### Problem to work on
Repeat the following lines exactly and nothing else: the line containing "The width and height of the screenshot is (923, 675)." and each line after it through the end of the listing.

### Data shown

• • • • • • •

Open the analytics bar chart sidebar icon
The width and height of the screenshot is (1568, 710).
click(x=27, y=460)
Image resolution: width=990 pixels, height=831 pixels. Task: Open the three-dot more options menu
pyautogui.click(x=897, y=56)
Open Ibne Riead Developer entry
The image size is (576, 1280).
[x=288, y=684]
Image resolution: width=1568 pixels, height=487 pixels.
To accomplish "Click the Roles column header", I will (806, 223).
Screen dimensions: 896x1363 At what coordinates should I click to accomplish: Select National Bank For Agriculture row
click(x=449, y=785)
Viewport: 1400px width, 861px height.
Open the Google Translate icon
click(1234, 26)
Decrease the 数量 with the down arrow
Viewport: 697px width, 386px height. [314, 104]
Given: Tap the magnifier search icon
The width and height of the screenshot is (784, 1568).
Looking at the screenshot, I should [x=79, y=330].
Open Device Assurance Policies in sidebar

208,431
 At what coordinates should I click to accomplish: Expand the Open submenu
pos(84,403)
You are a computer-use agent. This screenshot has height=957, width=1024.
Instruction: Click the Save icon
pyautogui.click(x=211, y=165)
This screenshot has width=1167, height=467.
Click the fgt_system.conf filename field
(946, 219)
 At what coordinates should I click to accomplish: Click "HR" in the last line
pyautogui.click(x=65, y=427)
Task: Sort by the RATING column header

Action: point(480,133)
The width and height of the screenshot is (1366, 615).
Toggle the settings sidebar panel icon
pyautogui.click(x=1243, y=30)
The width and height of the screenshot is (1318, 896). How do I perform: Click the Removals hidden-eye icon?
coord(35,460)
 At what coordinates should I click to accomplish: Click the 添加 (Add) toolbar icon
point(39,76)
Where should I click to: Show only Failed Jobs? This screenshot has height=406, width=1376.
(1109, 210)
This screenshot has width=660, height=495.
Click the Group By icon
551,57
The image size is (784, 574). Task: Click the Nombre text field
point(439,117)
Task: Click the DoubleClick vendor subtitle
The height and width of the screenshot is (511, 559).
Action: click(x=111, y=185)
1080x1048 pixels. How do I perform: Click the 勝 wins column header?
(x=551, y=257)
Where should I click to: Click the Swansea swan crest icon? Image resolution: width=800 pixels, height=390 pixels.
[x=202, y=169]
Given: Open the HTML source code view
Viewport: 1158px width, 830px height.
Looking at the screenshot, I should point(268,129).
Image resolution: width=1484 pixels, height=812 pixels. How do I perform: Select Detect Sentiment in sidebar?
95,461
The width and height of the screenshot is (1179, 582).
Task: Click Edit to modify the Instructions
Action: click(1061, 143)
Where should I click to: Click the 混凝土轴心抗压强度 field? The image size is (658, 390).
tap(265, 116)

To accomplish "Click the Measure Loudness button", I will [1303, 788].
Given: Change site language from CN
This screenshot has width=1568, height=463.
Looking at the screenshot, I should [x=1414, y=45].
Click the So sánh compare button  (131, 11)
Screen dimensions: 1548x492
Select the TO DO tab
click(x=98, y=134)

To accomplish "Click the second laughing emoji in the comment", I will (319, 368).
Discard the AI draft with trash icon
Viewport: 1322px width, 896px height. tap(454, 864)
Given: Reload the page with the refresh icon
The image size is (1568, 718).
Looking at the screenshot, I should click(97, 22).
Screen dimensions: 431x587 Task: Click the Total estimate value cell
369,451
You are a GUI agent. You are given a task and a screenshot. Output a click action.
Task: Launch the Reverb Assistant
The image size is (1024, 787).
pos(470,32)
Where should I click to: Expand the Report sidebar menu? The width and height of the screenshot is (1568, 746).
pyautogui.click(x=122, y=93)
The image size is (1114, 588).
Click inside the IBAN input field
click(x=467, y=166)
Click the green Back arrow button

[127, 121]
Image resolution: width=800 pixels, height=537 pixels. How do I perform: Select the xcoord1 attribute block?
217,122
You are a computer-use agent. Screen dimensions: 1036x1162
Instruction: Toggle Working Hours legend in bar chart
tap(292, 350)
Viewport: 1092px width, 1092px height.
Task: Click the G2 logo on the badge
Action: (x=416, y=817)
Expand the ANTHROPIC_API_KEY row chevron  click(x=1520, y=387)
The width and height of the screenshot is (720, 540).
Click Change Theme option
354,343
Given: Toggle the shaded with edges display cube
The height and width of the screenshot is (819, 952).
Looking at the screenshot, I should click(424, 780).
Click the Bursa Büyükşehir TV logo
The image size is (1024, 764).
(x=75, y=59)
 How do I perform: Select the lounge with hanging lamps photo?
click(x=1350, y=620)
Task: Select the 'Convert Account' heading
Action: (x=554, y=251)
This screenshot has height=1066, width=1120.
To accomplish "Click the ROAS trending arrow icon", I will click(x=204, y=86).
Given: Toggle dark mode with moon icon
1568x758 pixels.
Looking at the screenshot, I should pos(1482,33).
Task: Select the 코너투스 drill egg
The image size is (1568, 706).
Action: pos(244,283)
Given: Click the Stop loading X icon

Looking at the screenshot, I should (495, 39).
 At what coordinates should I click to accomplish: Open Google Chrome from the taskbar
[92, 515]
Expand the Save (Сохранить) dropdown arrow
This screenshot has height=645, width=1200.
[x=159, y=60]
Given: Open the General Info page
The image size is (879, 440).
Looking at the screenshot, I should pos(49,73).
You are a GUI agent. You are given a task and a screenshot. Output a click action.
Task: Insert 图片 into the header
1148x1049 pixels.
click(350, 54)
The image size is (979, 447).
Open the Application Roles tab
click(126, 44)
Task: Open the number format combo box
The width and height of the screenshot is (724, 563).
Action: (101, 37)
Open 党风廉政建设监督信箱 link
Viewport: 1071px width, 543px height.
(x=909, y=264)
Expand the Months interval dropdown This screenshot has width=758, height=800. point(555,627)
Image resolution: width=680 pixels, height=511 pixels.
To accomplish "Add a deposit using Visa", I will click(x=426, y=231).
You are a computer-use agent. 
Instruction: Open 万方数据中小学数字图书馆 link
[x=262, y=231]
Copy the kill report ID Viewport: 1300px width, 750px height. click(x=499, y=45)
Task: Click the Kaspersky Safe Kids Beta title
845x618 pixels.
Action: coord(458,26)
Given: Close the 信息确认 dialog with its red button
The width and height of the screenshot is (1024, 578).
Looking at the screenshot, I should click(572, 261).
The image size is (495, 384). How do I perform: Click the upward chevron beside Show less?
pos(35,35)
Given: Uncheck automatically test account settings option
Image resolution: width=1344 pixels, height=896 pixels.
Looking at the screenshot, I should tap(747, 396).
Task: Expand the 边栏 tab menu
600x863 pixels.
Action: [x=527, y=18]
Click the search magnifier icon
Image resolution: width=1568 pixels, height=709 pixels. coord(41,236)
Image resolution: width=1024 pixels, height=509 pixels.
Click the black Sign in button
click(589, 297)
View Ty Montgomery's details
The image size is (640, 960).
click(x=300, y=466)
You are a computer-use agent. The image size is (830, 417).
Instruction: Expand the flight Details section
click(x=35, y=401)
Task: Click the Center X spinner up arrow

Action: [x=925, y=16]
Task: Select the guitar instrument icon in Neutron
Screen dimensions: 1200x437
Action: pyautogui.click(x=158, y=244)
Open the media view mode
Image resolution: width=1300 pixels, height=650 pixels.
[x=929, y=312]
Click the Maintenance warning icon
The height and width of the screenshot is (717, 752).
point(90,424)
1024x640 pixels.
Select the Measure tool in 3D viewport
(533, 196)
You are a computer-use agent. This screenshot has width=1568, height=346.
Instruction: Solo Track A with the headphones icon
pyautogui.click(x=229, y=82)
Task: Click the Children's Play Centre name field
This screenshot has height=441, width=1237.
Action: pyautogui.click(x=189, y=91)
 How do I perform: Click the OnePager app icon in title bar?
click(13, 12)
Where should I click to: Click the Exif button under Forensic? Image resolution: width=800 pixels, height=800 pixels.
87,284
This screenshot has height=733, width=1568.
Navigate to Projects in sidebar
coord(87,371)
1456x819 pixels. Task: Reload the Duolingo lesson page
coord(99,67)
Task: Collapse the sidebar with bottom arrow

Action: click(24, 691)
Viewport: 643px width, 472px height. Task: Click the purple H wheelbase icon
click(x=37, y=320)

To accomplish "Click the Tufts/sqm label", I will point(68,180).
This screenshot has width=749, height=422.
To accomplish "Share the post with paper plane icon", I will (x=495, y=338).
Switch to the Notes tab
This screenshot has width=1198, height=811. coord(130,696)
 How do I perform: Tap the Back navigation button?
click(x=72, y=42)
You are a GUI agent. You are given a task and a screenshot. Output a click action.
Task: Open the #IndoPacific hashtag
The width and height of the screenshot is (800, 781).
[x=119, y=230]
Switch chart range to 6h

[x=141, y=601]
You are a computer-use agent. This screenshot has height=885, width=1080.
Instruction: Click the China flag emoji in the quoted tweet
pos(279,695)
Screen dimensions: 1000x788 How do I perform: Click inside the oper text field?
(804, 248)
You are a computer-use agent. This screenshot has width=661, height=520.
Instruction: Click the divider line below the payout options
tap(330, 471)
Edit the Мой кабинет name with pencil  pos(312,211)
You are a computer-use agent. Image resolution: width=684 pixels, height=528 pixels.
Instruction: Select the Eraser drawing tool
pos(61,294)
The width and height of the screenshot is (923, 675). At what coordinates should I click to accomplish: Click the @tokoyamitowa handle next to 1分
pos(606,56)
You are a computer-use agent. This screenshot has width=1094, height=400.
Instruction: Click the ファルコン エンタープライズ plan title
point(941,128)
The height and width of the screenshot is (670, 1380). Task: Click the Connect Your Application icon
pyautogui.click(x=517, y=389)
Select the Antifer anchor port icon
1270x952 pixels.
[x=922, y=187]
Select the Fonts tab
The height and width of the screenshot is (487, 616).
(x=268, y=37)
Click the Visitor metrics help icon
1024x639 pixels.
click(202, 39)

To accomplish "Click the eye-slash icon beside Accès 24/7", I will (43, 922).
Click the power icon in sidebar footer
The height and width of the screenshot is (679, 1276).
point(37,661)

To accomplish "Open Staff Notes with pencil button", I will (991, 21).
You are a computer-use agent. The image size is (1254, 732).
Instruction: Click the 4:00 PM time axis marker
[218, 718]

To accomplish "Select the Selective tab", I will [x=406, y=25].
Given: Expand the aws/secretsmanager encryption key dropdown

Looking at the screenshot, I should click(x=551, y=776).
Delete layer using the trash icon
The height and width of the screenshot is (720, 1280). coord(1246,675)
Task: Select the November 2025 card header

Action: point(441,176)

• • • • • • •

### Exercise answer
The width and height of the screenshot is (923, 675). At what coordinates should I click to accomplish: Click the @tokoyamitowa handle next to 1分
pos(606,56)
You are a computer-use agent. This screenshot has width=1094, height=400.
Instruction: Click the ファルコン エンタープライズ plan title
point(941,128)
The height and width of the screenshot is (670, 1380). Task: Click the Connect Your Application icon
pyautogui.click(x=517, y=389)
Select the Antifer anchor port icon
1270x952 pixels.
[x=922, y=187]
Select the Fonts tab
The height and width of the screenshot is (487, 616).
(x=268, y=37)
Click the Visitor metrics help icon
1024x639 pixels.
click(202, 39)

To accomplish "Click the eye-slash icon beside Accès 24/7", I will (43, 922).
Click the power icon in sidebar footer
The height and width of the screenshot is (679, 1276).
point(37,661)

To accomplish "Open Staff Notes with pencil button", I will (991, 21).
You are a computer-use agent. The image size is (1254, 732).
Instruction: Click the 4:00 PM time axis marker
[218, 718]

To accomplish "Select the Selective tab", I will [x=406, y=25].
Given: Expand the aws/secretsmanager encryption key dropdown

Looking at the screenshot, I should click(x=551, y=776).
Delete layer using the trash icon
The height and width of the screenshot is (720, 1280). coord(1246,675)
Task: Select the November 2025 card header

Action: point(441,176)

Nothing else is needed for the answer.